▶ [Directive] Select every line in the listing below that contains the string "width", and copy those lines. Case counts.

▶ [Raw data]
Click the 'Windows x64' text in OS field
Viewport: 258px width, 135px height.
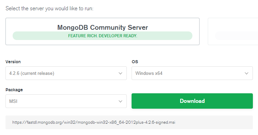149,73
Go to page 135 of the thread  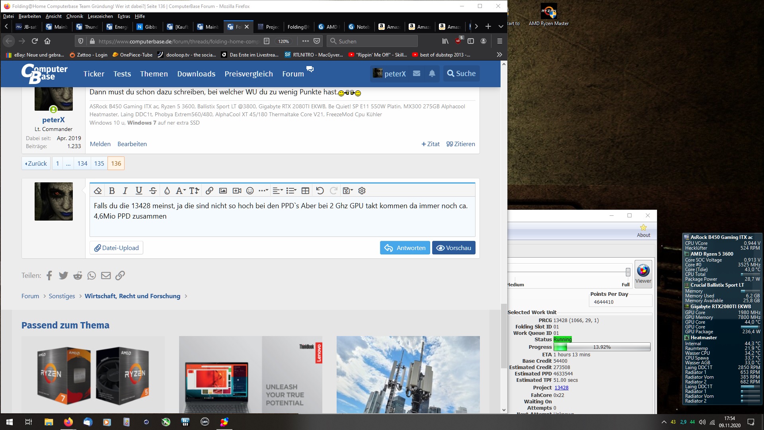(x=99, y=163)
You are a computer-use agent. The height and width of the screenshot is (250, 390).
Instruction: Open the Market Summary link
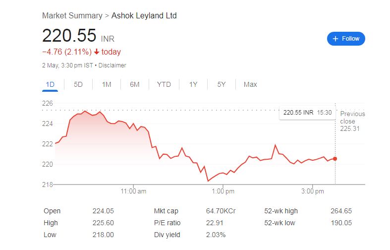[72, 15]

▶ [Solved exercise]
Viewport: 258px width, 135px height.
You are a computer-use agent. The height and width of the screenshot is (250, 390).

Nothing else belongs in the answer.